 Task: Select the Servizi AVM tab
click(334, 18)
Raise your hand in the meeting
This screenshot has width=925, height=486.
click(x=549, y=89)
○ ○ ○ ○
Each line of the data is to be transcribed exactly.

 Task: Select the Servizi AVM tab
click(334, 18)
Raise your hand in the meeting
This screenshot has width=925, height=486.
click(x=549, y=89)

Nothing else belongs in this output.